本文介绍Databricks数据洞察产品中Databricks Runtime Delta和社区开源版本Delta Lake在性能优化方面的差异点。
Performance Optimization
1. Compaction
Delta Lake on Databricks can improve the speed of read queries from a table by coalescing small files into larger ones.
Official Document: https://docs.databricks.com/delta/optimizations/file-mgmt.html#compaction-bin-packing
Syntax
OPTIMIZE delta.`/data/events`
Or
OPTIMIZE events
Specify an optional partition predicate
OPTIMIZE events WHERE date >= '2017-01-01'
# Databricks notebook source
# DBTITLE 1,Clean up Parquet tables
# %fs rm -r /tmp/flights_parquet
# DBTITLE 1,Clean up Databricks Delta tables
# %fs rm -r /tmp/flights_delta
# DBTITLE 1,Step 0: Read flights data
flights = spark.read.format("csv") \
.option("header", "true") \
.option("inferSchema", "true") \
.load("/databricks-datasets/asa/airlines/2008.csv")
# DBTITLE 1,Step 1: Write a Parquet based table using flights data
flights.write.format("parquet").mode("overwrite").partitionBy("Origin").save("/tmp/flights_parquet")
# Once step 1 completes, the "flights" table contains details of US flights for a year.
# Next in Step 2, we run a query that get top 20 cities with the highest monthly total flights on the first day of week.
# DBTITLE 1,Step 2: Run a query
from pyspark.sql.functions import count
flights_parquet = spark.read.format("parquet").load("/tmp/flights_parquet")
display(flights_parquet.filter("DayOfWeek = 1").groupBy("Month","Origin").agg(count("*").alias("TotalFlights")).orderBy("TotalFlights", ascending=False).limit(20))
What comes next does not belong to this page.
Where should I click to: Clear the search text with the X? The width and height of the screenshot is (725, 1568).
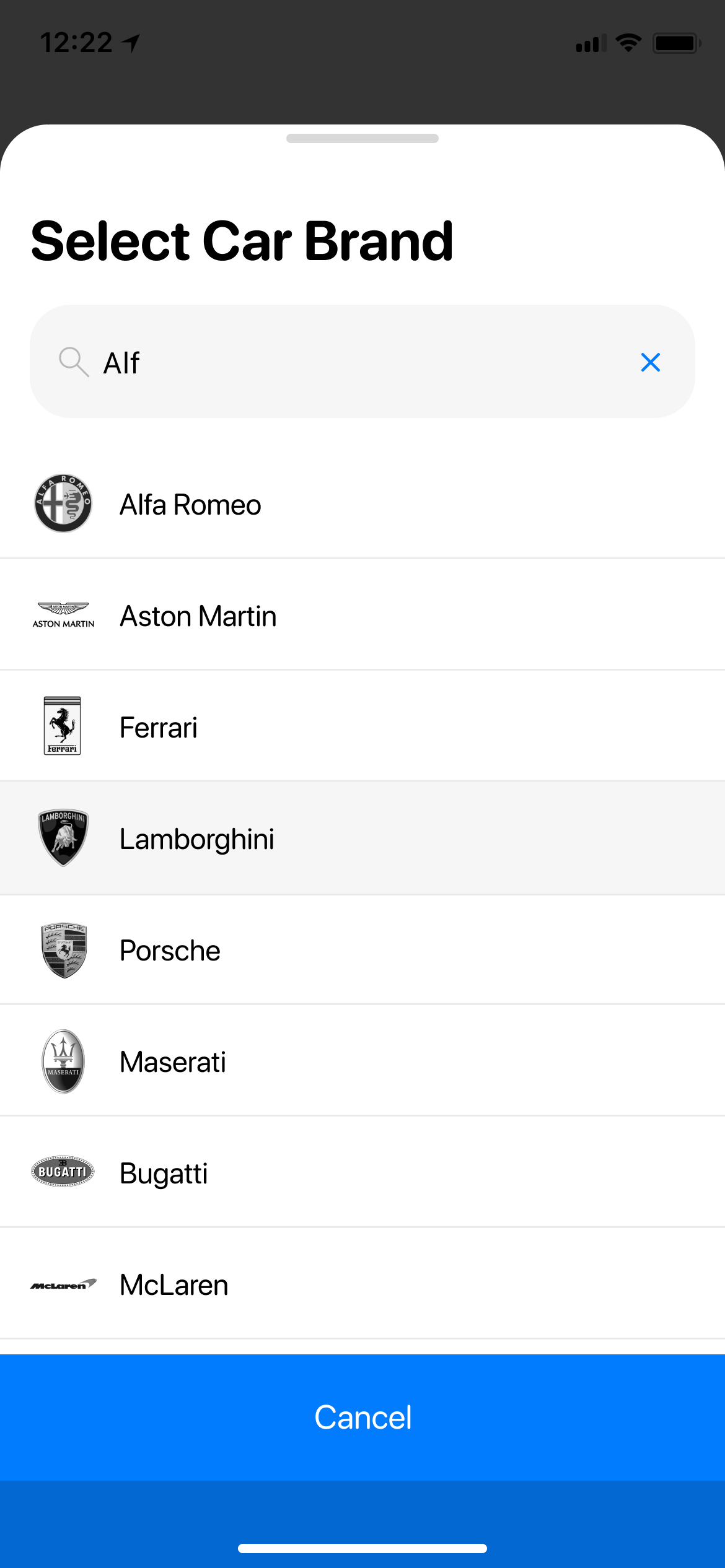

# Once step 2 completes, you can observe the latency with the standard "flights_parquet" table.
# In step 3 and step 4, we do the same with a Databricks Delta table. This time, before running the query, we run the `OPTIMIZE` command to ensure data is optimized for faster retrieval.
# DBTITLE 1,Step 3: Write a Databricks Delta based table using flights data
flights.write.format("delta").mode("overwrite").partitionBy("Origin").save("/tmp/flights_delta")
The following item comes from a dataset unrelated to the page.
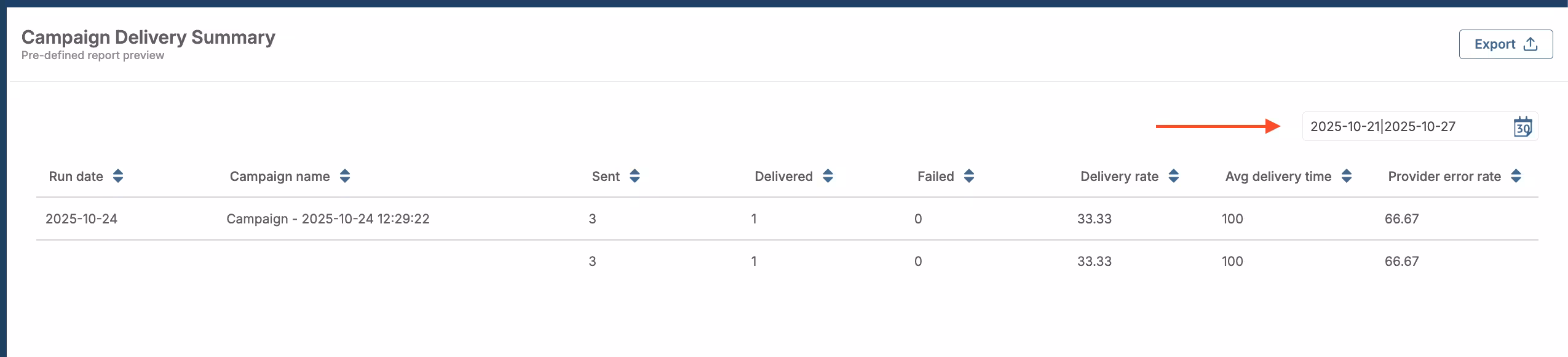Click the upload icon inside the Export button
1568x357 pixels.
click(x=1531, y=44)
# DBTITLE 1,Step 3 Continued: OPTIMIZE the Databricks Delta table
display(spark.sql("DROP TABLE IF EXISTS flights"))
display(spark.sql("CREATE TABLE flights USING DELTA LOCATION '/tmp/flights_delta'"))
display(spark.sql("OPTIMIZE flights"))
# DBTITLE 1,Step 4 : Rerun the query from Step 2 and observe the latency
flights_delta = spark.read.format("delta").load("/tmp/flights_delta")
display(flights_delta.filter("DayOfWeek = 1").groupBy("Month","Origin").agg(count("*").alias("TotalFlights")).orderBy("TotalFlights", ascending=False).limit(20))
# The query over the Databricks Delta table runs much faster after `OPTIMIZE` is run.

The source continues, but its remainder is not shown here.